Goldman Sachs is convinced the long-term US budget outlook is far worse than official projecti...
Goldman Sachs is convinced the long-term US budget outlook is far worse than official projections suggest.
The Congressional Budget Office (CBO) currently projects that the 10-year budget balance for fiscal 2004-2013 will be a surplus of $0.9 trillion. However Goldman Sachs' estimate is for a deficit of £4.2 trillion.
Analysts Bill Dudley and Ed McKelvey say this reflects both a worse starting point than the official projections and future changes in tax and spending policy not captured in the CBO estimates.
Not only is the long-term outlook bleak, Dudley and McKelvey say the near-term budget outlook has also deteriorated sharply. They estimate that the deficit is likely to climb to at least $375bn in fiscal 2003 and $425bn in fiscal 2004, above the CBO forecasts of $246bn and $200bn respectively.
They say their projections are higher because they anticipate the US economy will recover more slowly than the CBO estimates. The office's estimate is for real GDP to rise by 2.5% and 3.6% in 2003 and 2004 respectively. Goldman Sachs is predicting rises of just 2.1% and 3%.
Secondly, while the CBO is assuming no changes in tax or spending policies, Dudley and McKelvey believe there will be an enactment of a package of tax cuts and aid to state and local governments costing $40bn in 2003 and $120bn in 2004.
They also assume additional defence spending of $50bn and $30bn over the two respective years for costs associated with the war in Iraq and the subsequent occupation of the region.
Finally, while the CBO assumes that much of last year's large shortfall was temporary, they assume that the persistent deterioration in the equity market will result in another shortfall in tax revenues in the spring.
Gil Knight, manager of the Govett US Opportunities fund, has also lowered his US GDP estimate for 2003, from 3.3% to 2.7%. He says the economy was slowing in the first quarter of the year and the war with Iraq will affect the second quarter.
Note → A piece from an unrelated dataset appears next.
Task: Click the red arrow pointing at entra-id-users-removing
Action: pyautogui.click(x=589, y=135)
However, he is looking for the second half of 2003 to prove more robust.
He adds the near-term estimates for the budget are currently high because Bush is setting $100bn-$125bn aside for the war with Iraq. He adds that if the war goes on longer than expected this will rise further and, assuming a US-coalition victory, money will also have to be spent rebuilding Iraq, pushing the budget up further.
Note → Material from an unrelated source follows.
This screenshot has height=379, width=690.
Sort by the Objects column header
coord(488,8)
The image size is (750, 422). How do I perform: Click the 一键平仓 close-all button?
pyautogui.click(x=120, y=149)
Knight says: 'Looking further ahead, the fact that Congress was able to curtail Bush's tax cuts programme is a good thing for the budget deficit. They were able to halve what he originally wanted.'
Dudley and McKelvey say that much of the deterioration in the long-term budget outlook can be avoided through careful tax and spending decisions.
Unchecked, they argue this deterioration will lead to higher interest rates and lower capital formation, harming the US economy's long-term performance.
They say: 'The key issue is not whether the public balance will worsen, but how it does. Our choice would be to forego further fiscal stimulus. In that case, the economy would be weaker, which would push up the federal budget deficit.'
Congress curtailed Bush's tax cuts.
Second half of 2003 may prove more robust.
Fiscal loosening will provide stimulus.